Monday, January 17, 2011

New year, new approach

So, I haven't been good about keeping up on my blog because I really didn't know what to say. I'm personally sick of faking it, but "Happy New Year to you. Our year kinda sucked & I don't have high hopes for 2011" just didn't seem appropriate! Oh, well- I said it! That's truly how I felt at the beginning of this year, but things are heading in a nice, new direction already.

I KNOW it sounds totally & completely self-centered & it very well may be, but like my hero Sting says, "don't judge me, this could be you in another life, in another set of circumstances." It's impossible not to feel like a jerk for being frustrated when people are starving, homeless, living in oppression, etc.... It was hard to come to the conclusion that it's okay to be frustrated, because we all have been given different trials (as long as I don't dwell or not progress, that is).

True, most people don't blog or talk about their true feelings or problems, but that's not me. It used to be me & I found it very stressful & heavy to be hiding the truth all the time. I'm pretty sure if I were to go to a typical counselor, they'd tell me I'm going through a typical mid-life crisis. I mean, I am about to turn 37 & the average life span in the US for a woman is 74. Doesn't get any more mid-life than that! Whatever it is, it's been fairly miserable, but very enlightening. Really, I feel lighter lately. I truly have learned & have a strong testimony now that without the bitter, we would not appreciate the sweet. I have a glorious life & have many, many blessings that I recognize & am grateful for everyday. That said, it really was still a stinky, hard year!
Let's make some light of the matter, & forget the bitter. Here's some sweet...
Uh huh, this is a picture of my toilet. Actually, it's the boys' toilet & discovering these handy deodorizers has significantly cut down on the amount of dry heaving as I enter their bathroom. They work much better than a wallflower or any spray. It doesn't seem to matter how often or how much I sweat while scrubbing this bathroom, there is always a lingering odor that is unique to little boys & their toys. I consider this a sweet find!

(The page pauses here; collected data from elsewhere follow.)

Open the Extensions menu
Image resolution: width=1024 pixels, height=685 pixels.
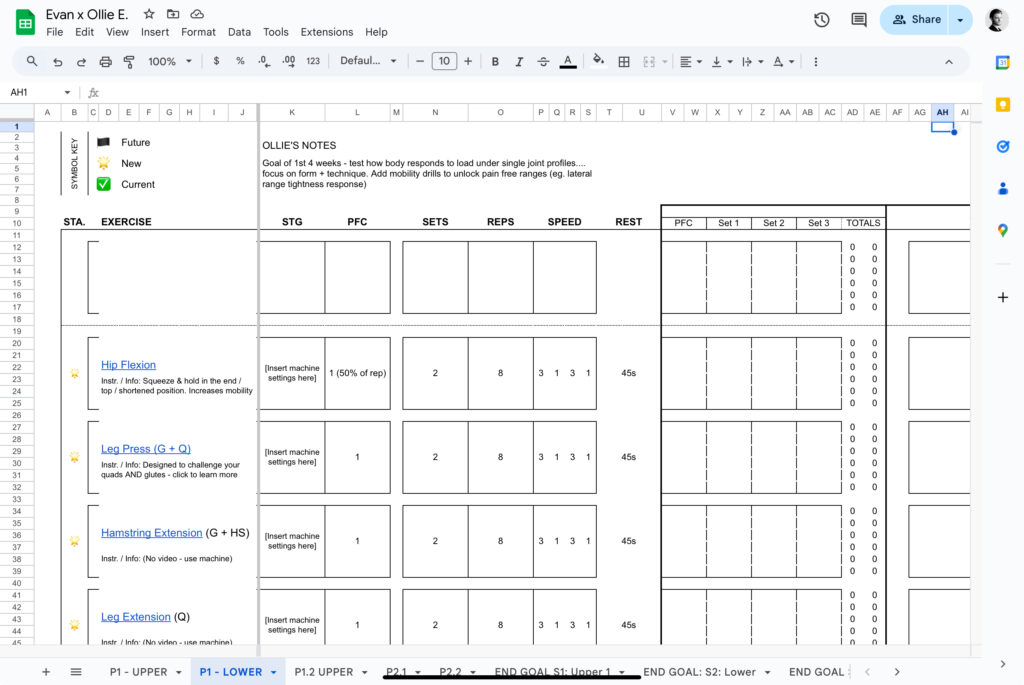point(327,32)
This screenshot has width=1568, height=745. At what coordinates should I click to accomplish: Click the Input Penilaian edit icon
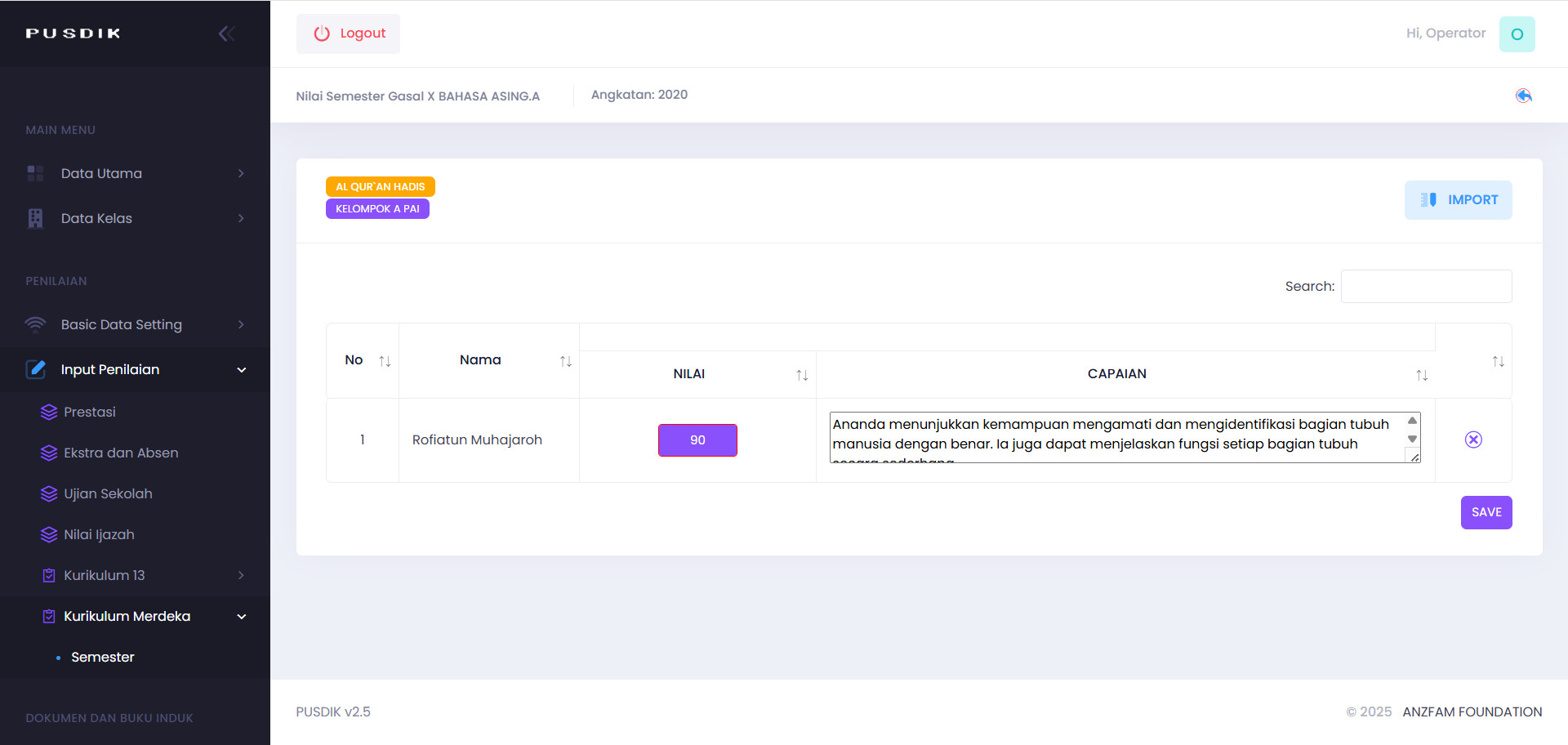click(36, 369)
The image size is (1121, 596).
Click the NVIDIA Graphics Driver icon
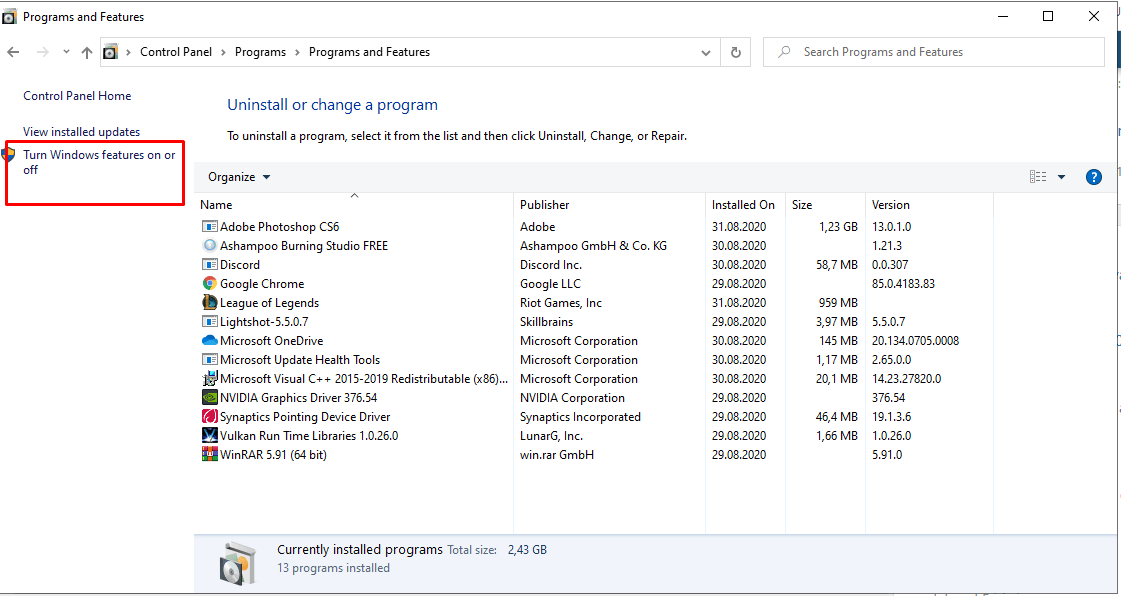(210, 398)
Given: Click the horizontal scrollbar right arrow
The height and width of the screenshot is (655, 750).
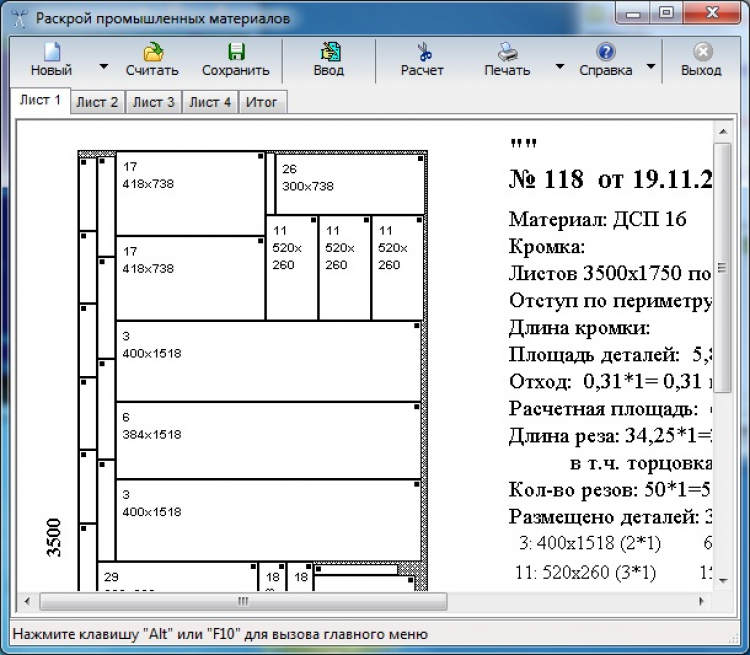Looking at the screenshot, I should click(702, 601).
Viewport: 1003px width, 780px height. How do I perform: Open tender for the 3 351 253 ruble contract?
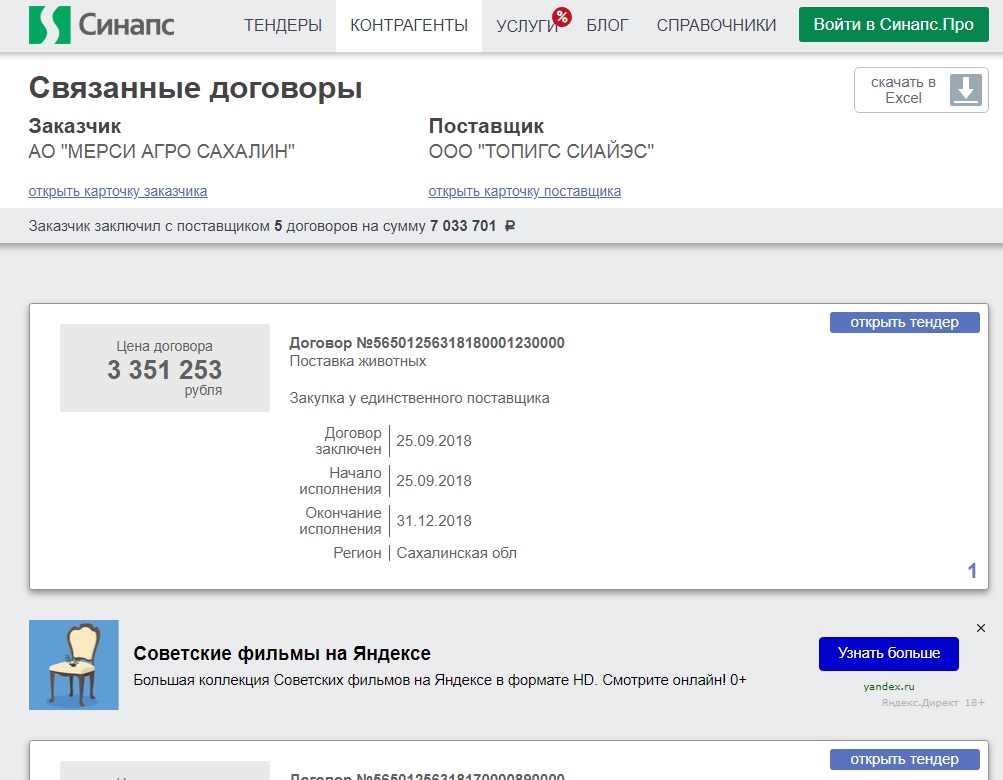(x=904, y=322)
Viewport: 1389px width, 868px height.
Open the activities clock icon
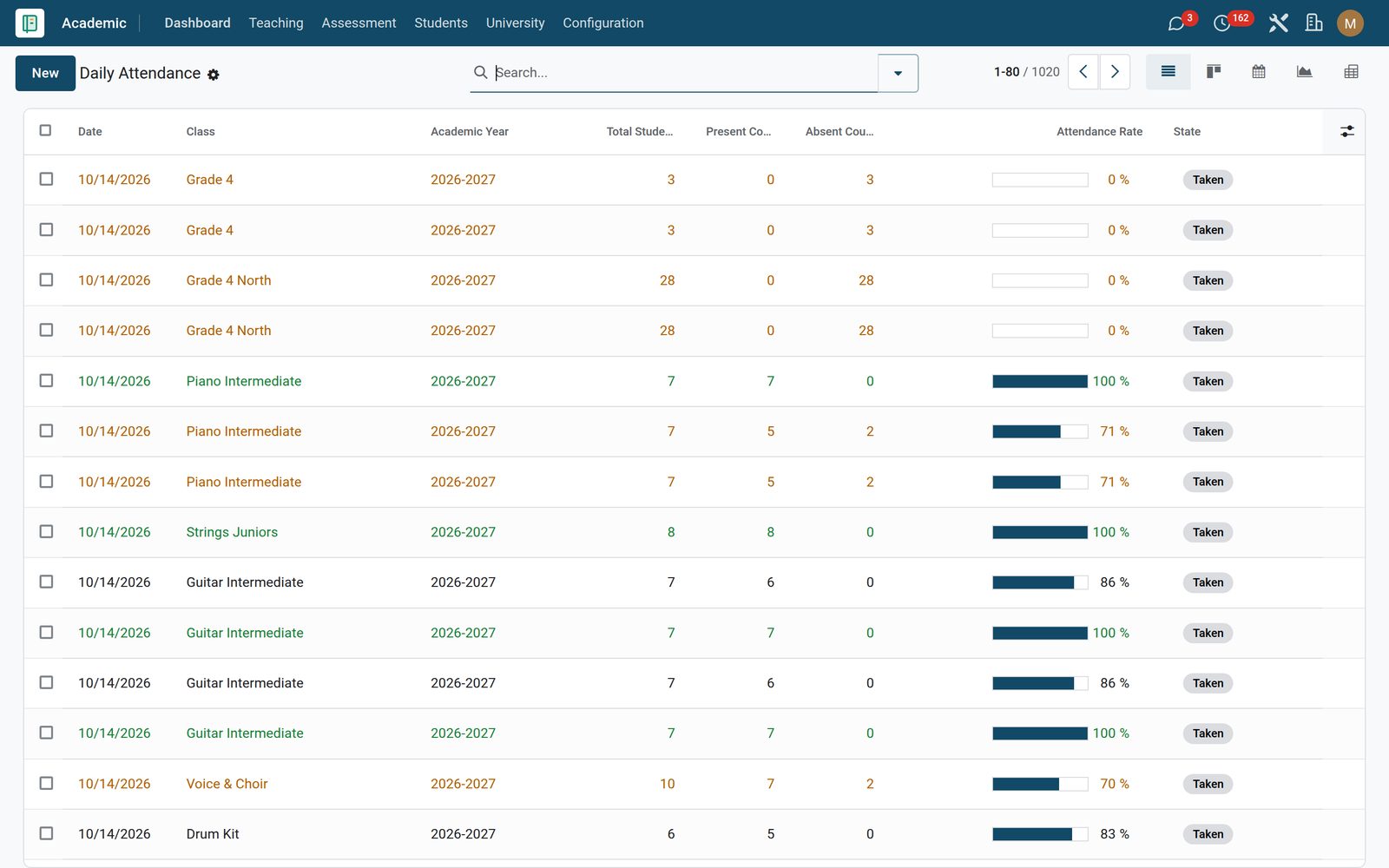[1221, 23]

Re-introducing a "toy room" to our house, was another sweet thing that happened in 2010. We used to have one, but after our family size exploded a few years ago, we had to get rid of it to make space. We gave Noah our big guest bed & put away my dusty art desk & poof! a new play room was born. The sweetest part is the 2 little siblings watching "Blue's Clues" together while sharing a snack. Ahhh! :)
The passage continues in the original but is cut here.